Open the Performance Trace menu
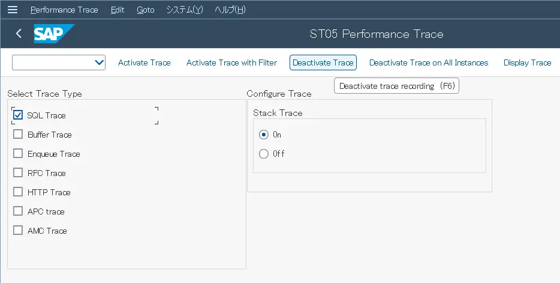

...

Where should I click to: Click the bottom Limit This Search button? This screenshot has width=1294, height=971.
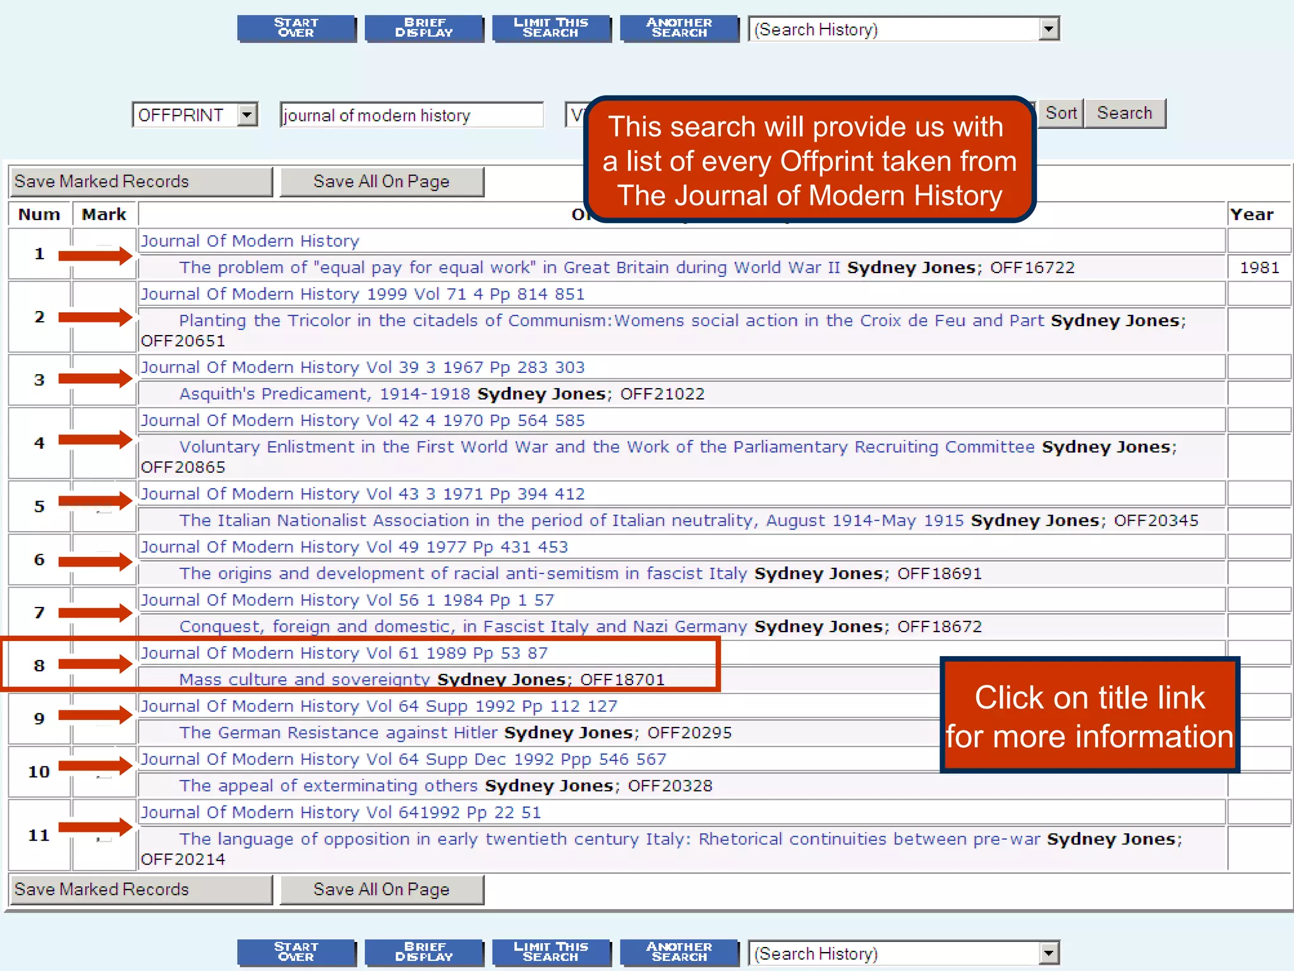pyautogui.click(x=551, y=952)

...

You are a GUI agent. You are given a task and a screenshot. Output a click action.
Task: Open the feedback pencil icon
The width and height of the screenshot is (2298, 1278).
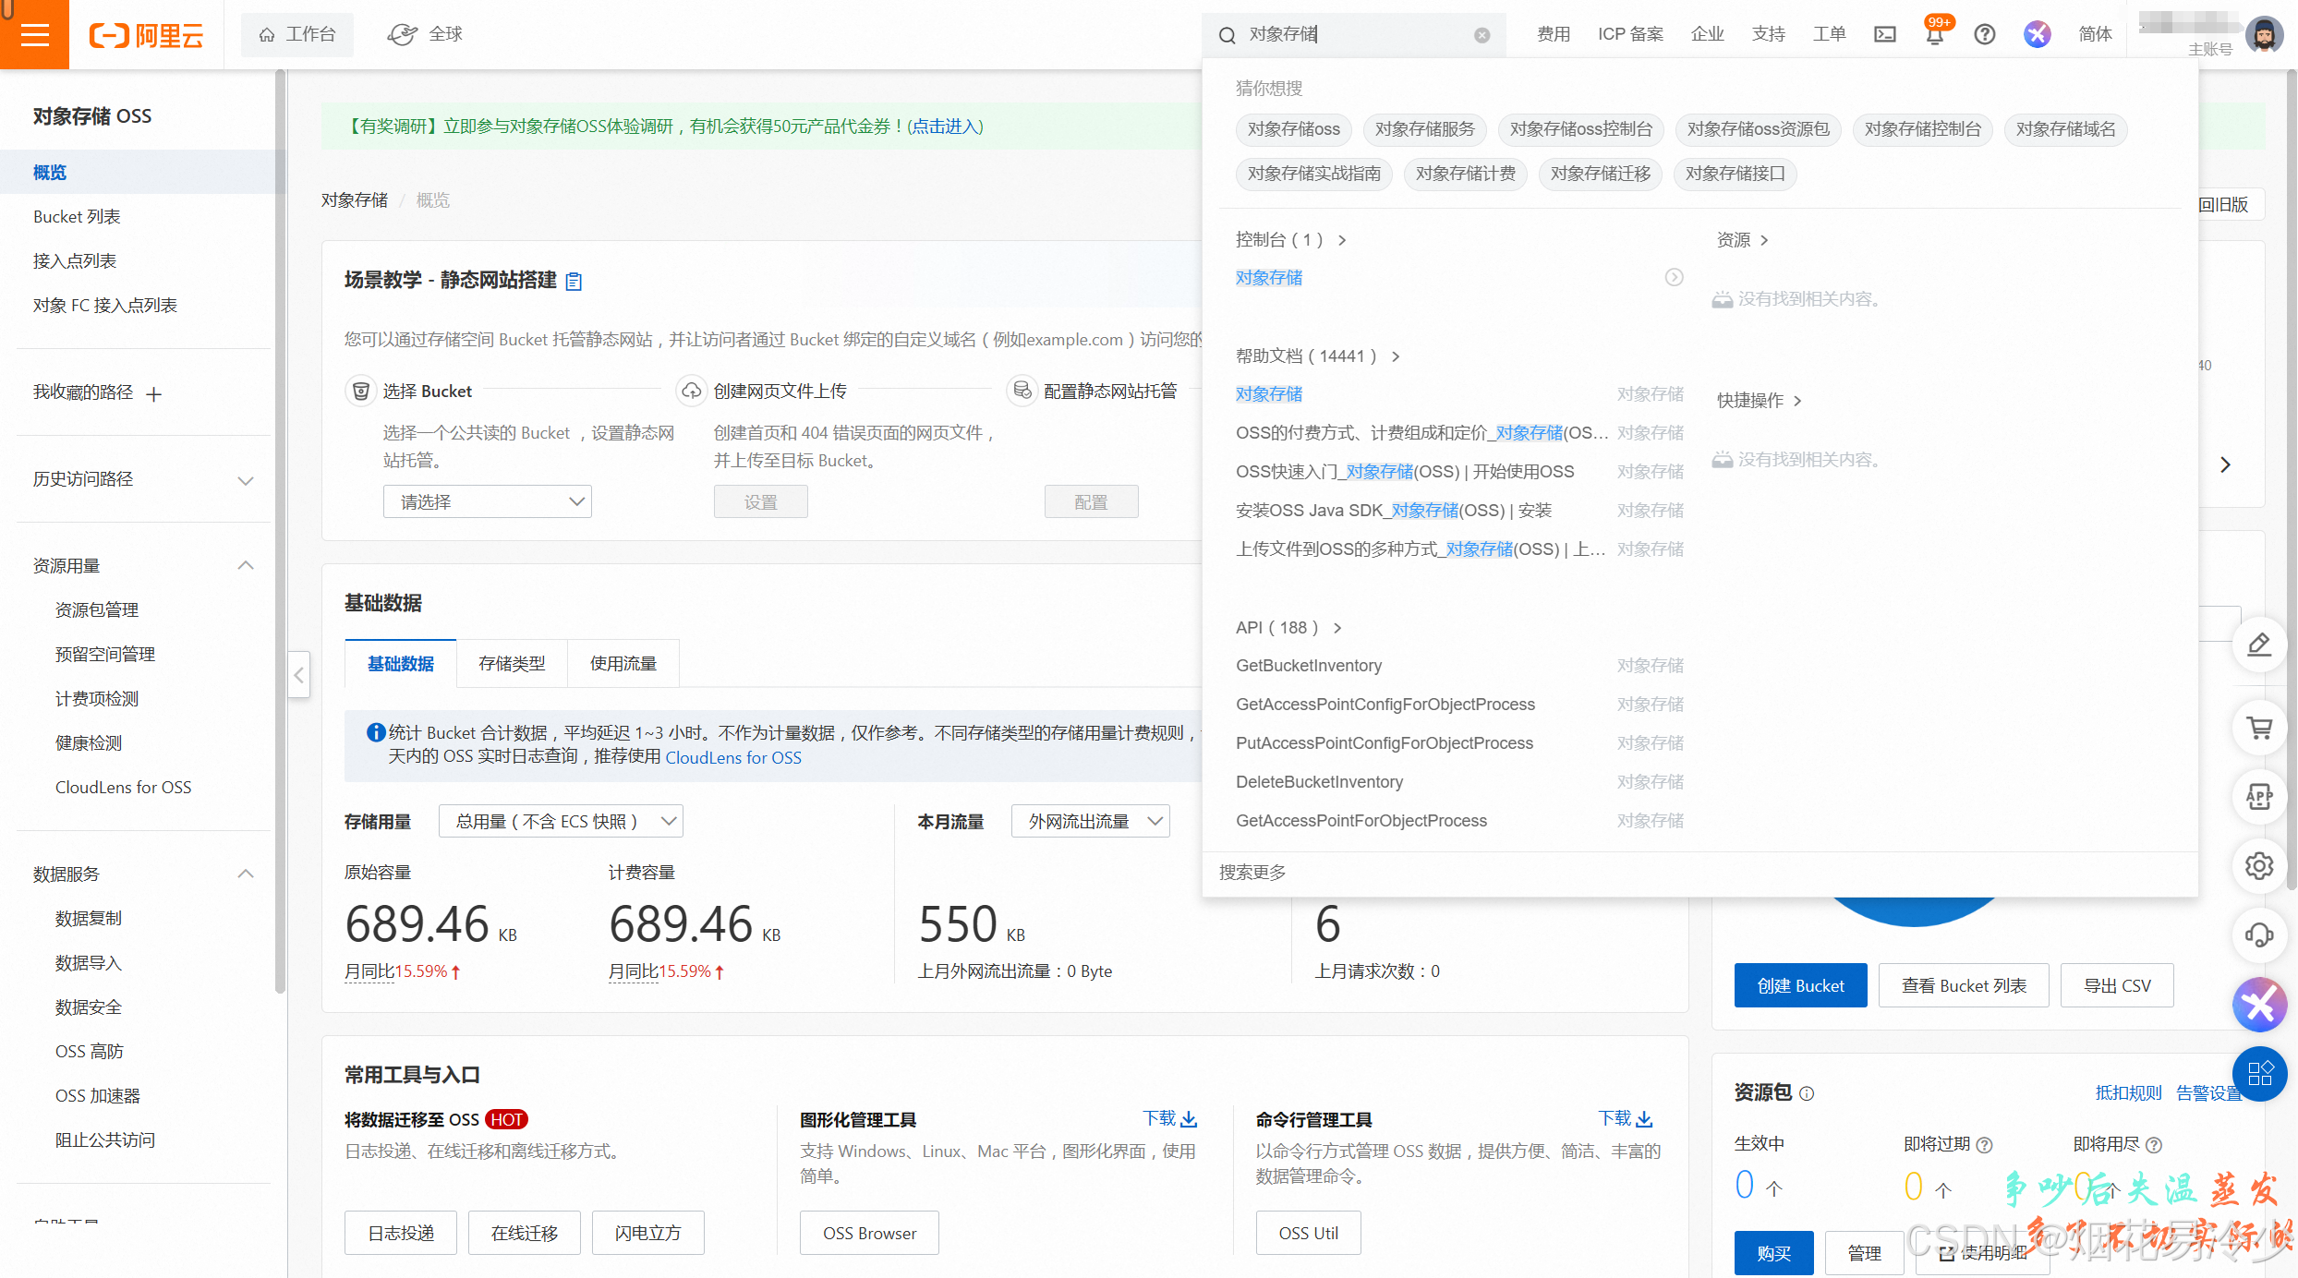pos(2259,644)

- **Exercise directions**
Please rewrite the records from the line with "Where should I" up to and including the line with "pyautogui.click(x=551, y=952)" as a JSON list of strings, one string per line and no blank lines. Leave the pictures out.

- **Task output**
[
  "Where should I click to: Click the bottom Limit This Search button? This screenshot has width=1294, height=971.",
  "pyautogui.click(x=551, y=952)"
]